- [What is required]:
Your answer should be the lines below from the one holding "You are a computer-use agent. Viewport: 574px" through the one holding "Given: Select the", copied exactly and with nothing else.

──────── Data supplied ────────

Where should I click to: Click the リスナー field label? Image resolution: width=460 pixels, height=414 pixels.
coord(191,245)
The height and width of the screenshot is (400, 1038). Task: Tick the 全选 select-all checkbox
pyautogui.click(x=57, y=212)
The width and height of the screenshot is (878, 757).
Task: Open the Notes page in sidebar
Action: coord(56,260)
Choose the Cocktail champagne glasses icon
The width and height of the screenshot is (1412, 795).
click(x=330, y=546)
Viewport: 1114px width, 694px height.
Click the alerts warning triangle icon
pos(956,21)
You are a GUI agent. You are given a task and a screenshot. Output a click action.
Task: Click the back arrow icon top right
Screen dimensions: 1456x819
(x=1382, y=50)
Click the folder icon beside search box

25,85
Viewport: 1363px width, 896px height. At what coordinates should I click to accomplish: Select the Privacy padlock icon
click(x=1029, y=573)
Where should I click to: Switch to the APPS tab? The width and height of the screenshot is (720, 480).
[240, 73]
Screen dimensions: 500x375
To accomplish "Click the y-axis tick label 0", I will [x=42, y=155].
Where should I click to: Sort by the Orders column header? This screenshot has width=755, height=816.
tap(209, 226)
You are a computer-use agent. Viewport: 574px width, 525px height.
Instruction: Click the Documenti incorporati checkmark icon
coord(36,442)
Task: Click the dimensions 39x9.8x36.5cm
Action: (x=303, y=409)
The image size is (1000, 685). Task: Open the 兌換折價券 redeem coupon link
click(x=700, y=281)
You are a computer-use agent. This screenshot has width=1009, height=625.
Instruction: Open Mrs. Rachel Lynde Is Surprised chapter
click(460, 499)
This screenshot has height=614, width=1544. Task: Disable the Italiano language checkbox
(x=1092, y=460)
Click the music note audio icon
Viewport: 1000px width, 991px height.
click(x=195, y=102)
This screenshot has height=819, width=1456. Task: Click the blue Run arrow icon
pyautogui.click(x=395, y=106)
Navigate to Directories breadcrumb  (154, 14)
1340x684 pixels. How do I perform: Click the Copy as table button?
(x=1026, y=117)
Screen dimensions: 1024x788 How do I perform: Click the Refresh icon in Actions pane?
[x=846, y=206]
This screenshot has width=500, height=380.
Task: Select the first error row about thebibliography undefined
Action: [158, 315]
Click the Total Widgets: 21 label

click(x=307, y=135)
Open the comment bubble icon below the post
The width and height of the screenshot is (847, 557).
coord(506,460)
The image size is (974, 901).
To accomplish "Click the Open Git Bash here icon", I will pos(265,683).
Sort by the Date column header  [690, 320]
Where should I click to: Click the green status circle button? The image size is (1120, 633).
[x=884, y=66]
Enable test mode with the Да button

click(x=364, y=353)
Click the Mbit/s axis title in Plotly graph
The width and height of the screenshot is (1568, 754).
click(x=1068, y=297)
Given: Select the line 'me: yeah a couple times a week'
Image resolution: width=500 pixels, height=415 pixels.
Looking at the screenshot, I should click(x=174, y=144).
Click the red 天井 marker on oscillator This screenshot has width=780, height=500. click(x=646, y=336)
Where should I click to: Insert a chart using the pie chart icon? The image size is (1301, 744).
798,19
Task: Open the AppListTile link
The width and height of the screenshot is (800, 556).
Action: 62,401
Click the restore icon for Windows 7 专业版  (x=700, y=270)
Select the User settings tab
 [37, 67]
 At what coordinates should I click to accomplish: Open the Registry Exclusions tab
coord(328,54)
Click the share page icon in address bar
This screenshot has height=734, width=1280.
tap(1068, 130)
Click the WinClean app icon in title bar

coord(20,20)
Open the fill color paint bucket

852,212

────────

- [Response area]:
You are a computer-use agent. Viewport: 574px width, 525px height.
Instruction: Click the Documenti incorporati checkmark icon
coord(36,442)
Task: Click the dimensions 39x9.8x36.5cm
Action: (x=303, y=409)
The image size is (1000, 685). Task: Open the 兌換折價券 redeem coupon link
click(x=700, y=281)
You are a computer-use agent. This screenshot has width=1009, height=625.
Instruction: Open Mrs. Rachel Lynde Is Surprised chapter
click(460, 499)
This screenshot has height=614, width=1544. Task: Disable the Italiano language checkbox
(x=1092, y=460)
Click the music note audio icon
Viewport: 1000px width, 991px height.
click(x=195, y=102)
This screenshot has height=819, width=1456. Task: Click the blue Run arrow icon
pyautogui.click(x=395, y=106)
Navigate to Directories breadcrumb  (154, 14)
1340x684 pixels. How do I perform: Click the Copy as table button?
(x=1026, y=117)
Screen dimensions: 1024x788 How do I perform: Click the Refresh icon in Actions pane?
[x=846, y=206]
This screenshot has width=500, height=380.
Task: Select the first error row about thebibliography undefined
Action: [158, 315]
Click the Total Widgets: 21 label

click(x=307, y=135)
Open the comment bubble icon below the post
The width and height of the screenshot is (847, 557).
coord(506,460)
The image size is (974, 901).
To accomplish "Click the Open Git Bash here icon", I will pos(265,683).
Sort by the Date column header  [690, 320]
Where should I click to: Click the green status circle button? The image size is (1120, 633).
[x=884, y=66]
Enable test mode with the Да button

click(x=364, y=353)
Click the Mbit/s axis title in Plotly graph
The width and height of the screenshot is (1568, 754).
click(x=1068, y=297)
Given: Select the line 'me: yeah a couple times a week'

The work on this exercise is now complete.